Now this idea is separate from why you are different from your competitors. Differentiation is about why the consumer should pick you over a competitor and what’s unique about, not only the service but your overall business. Demonstrating the value, is what the consumer will get for the money, time, and effort they are putting into the transaction for the service.

Are you giving them the safety and peace of mind they want from a home security service? Are you teaching them how to invest so they can diversify their portfolio? Are you helping them find their dream home?

You probably already know the main value you provide you consumers. Using that value and explaining why the consumer needs this service in their life will improve your marketing, whether that be through print, online ads, or on social media.

6. Ask for Reviews and Testimonials

A part of your marketing that is essential to gaining new customers, is asking current or past customers to review your service on Google, Yelp, or other services similar to these. This is important because, as we mentioned above, there’s more risk involved with services.

If a consumer needs to find a specific service but none of their friends or family have tried any of the offices in the area they live in, the consumer will look at the reviews. They want to see how the experience was for others before subjecting themselves to it.

Another form of reviews are testimonials. These are written recommendations from past customers that highlight your brand’s qualifications and the qualities of the employees the customers worked with. They can be used in promotional posts, videos, or displayed on your brand’s website.

7. Encourage Customer Participation

Whether you want your customers to give you feedback in the form of reviews or just get their opinions on aspects of the business, you need to make it easy for them to participate. Say you own a gym and want to know what equipment your customers want more of, you can use social media as a way to get that feedback. Prompt them with a question on your stories or in a caption.

If you want them to review your brand so you have additional reviews on Google or you want them to refer your brand to a friend, you can give them an incentive. Create a deal for them to receive when they review, share your social posts, or get their friends in the door through a referral.

Asking customers to share and review is a powerful part of your marketing efforts. The customer or third party’s reviews and referrals mean way more coming from their trusted friend or family member than your brand or partner.
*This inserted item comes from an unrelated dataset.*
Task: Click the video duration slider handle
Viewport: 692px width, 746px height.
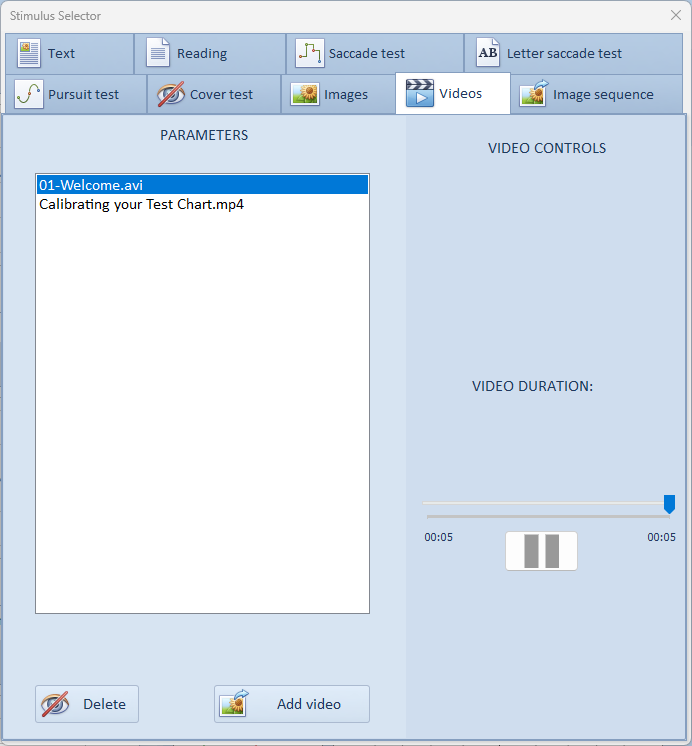Action: [669, 504]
Make the process simple for them and make sure the sale, deal, or coupon is substantial enough for the return they are giving you. This participation can truly enhance your connection with your consumers, improve your business overall, and increase your sales in the end.

8. Prioritize Customer Relationships

As we mentioned above with the dentist example, you need to keep in contact with your customers. Continue to build a relationship with them at all times and all the different stages of their buying or consuming process.

Never get too focused on bringing new customers in, that you’re ignoring your loyal and current customers. Your business wouldn’t exist without your customers or the community you work in, so remember to prioritize the relationship and trust you have with your clients.


While not all of the above apply and are true for every service and product business, most businesses struggle with communicating a certain value or function of what they sell. This list of tips is just a resource to help get your brand excited about marketing your business and feel less stuck or restricted if you’re in the service industry. The bottom line is to figure out what works for your brand, service or product, and what your target market needs and wants. Staying true to your brand and providing your service or product to make the lives of your consumers better, will always win in the end.